Some lenders also have postcode restrictions when it comes to financing a property within an SMSF, meaning certain locations are out of the question.
4. Forget about OTP purchases. Buying an apartment off the plan can be problematic for SMSFs. For starters, you cannot get formal loan approval with a full valuation until the property is completed and will therefore require a longer settlement of at least 28 days. Then there are the time restrictions, such as awaiting the issue of loan documents, which some banks will not do until the plan is registered. This can leave you with just two weeks to get them signed, returned and certified, cutting things very fine indeed.
5. More potential onus on the self employed. If you are self-employed and can fully service the property loan within your SMSF through your PAYG, rental income and employer contributions you’re in a better position than most, because your SMSF stands alone as being responsible for the repayments.
If you are not so fortunate though and your PAYG, etc is insufficient to cover the mortgage on the property within your SMSF, you will have to go personal guarantor. In this case, the lender will require you to provide a full Statement of Position. All of this paperwork must be completed prior to making an offer on any property, so you (and the banks) know where you stand from a personal financial perspective.

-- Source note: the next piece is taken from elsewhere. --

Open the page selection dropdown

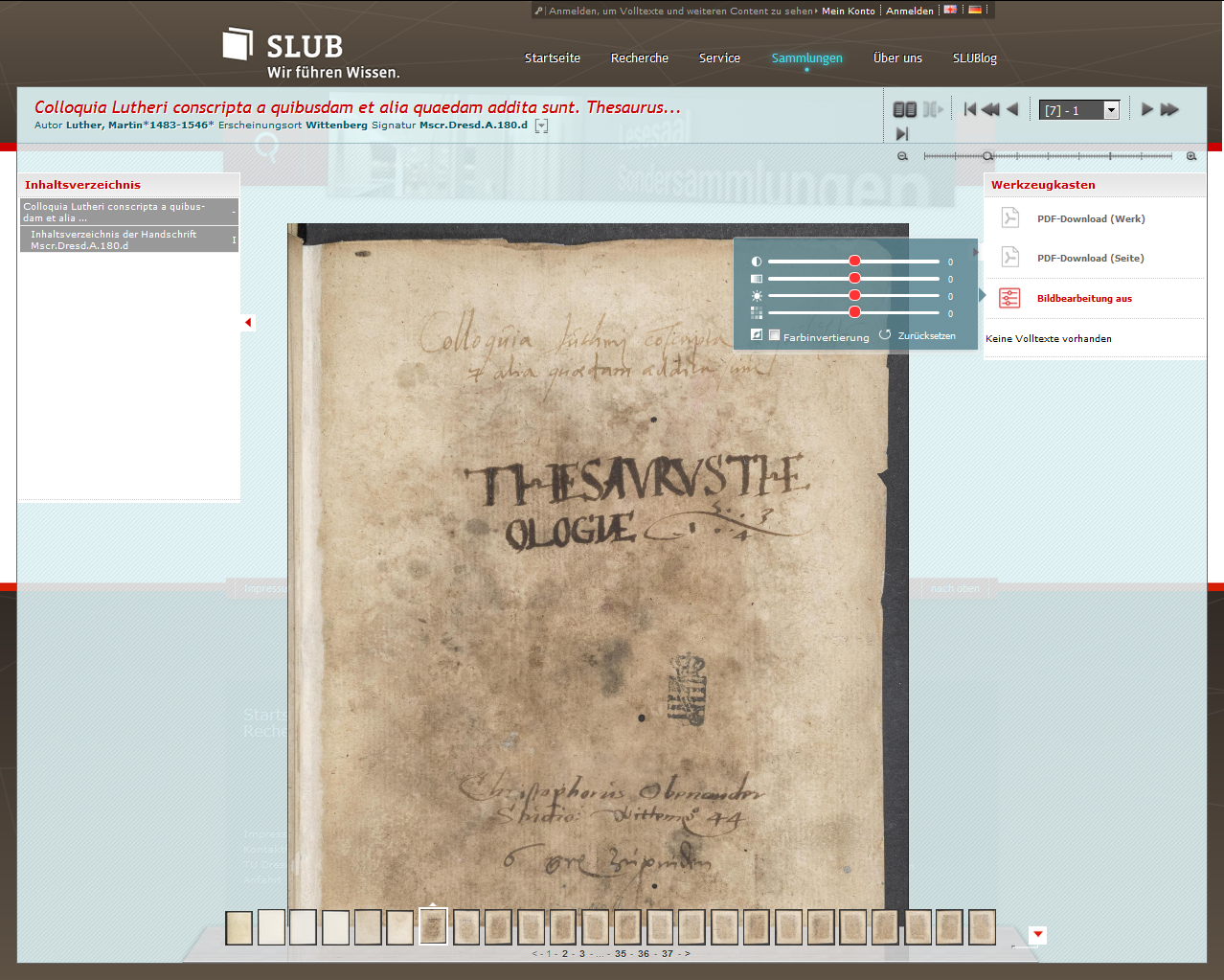[1111, 110]
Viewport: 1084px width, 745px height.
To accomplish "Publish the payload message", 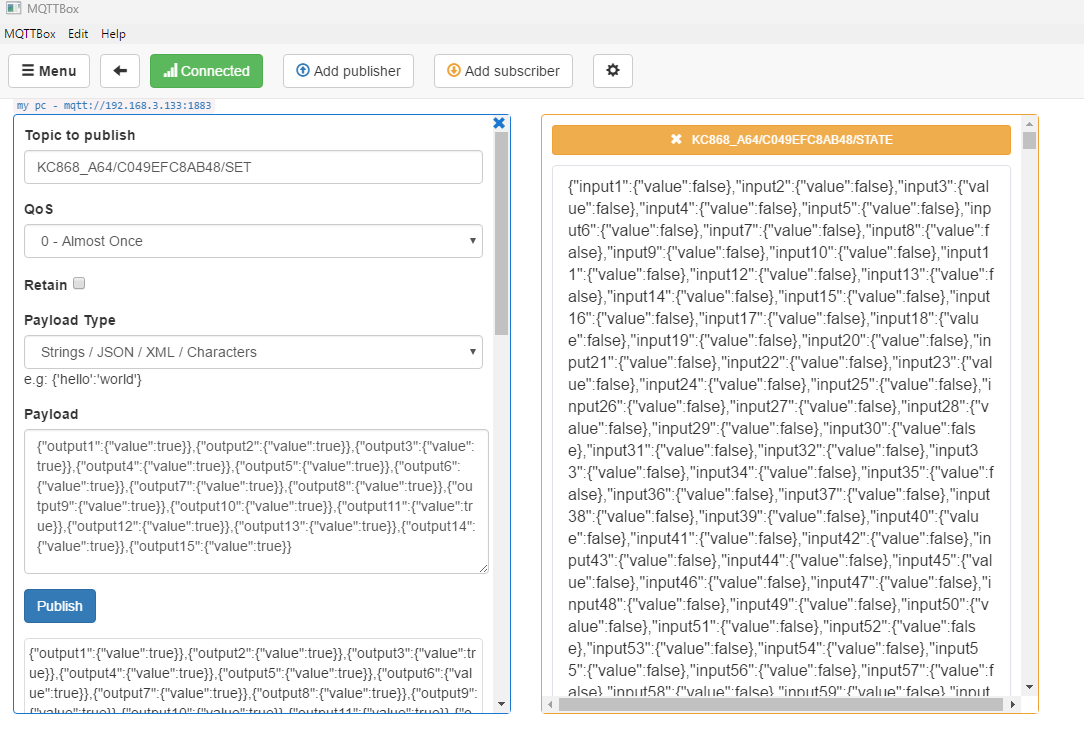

6. There are a lot of expensive boxes to tick. All lenders require you to have your financial planner sign off on any property investment acquisition made within your SMSF. This can sometimes mean preparation of a full Statement of Advice is necessary. Of course to save time and fees, it’s advisable to have this done by the original financial planner you consulted to help establish your SMSF, including the companies and Trust Deeds.
Lenders also require that you seek independent legal advice and have a solicitor – generally not the same one involved in the conveyancing aspect of your property transaction – give the purchase a tick of approval.
As with everything to do with SMSFs, both of these processes will incur costs. Then of course, you must factor in time around the purchase process in order to book the necessary appointments. You can potentially save some time and know what charges to expect if you pre-determine who you will consult during this step.
Importantly, make sure you qualify the solicitor you seek that all-important sign-off from, confirming that they have completed this part of the SMSF loan application process for previous clients. This is considered non-recourse borrowing, so they need to be experienced in this space.
Our team has had experience with numerous clients looking to finance the purchase of an investment property within their SMSF. Some of their suggestions to ensure a smoother process and correct compliance measures around these transactions include:
- Make sure the Contract of Sale allows for at least a 45-day settlement in order to get all of your ducks in the necessary row. If you’re purchasing off the plan, make settlement for 28 days after the unit title is issued, rather than the standard 14 days.
- Make sure SMSF deeds are written correctly to avoid issues with lenders. The original deed needs to give the Fund permission to purchase direct property. If the deed has to be amended to reflect this allowance, then it must have the correct ratification letters and amendments in place.
- There are additional legal costs associated with an SMSF loan, with the caveat to avoid stamp duty upon payout of the loan when it’s finalised.
Finally, make sure you consult the necessary professionals only after qualifying their level of experience in dealing with SMSF management and lending. We cannot stress how important this is, as non-compliance (whether intentional or accidental), can be very costly and potentially negate any financial advantages of buying property within the SMSF structure.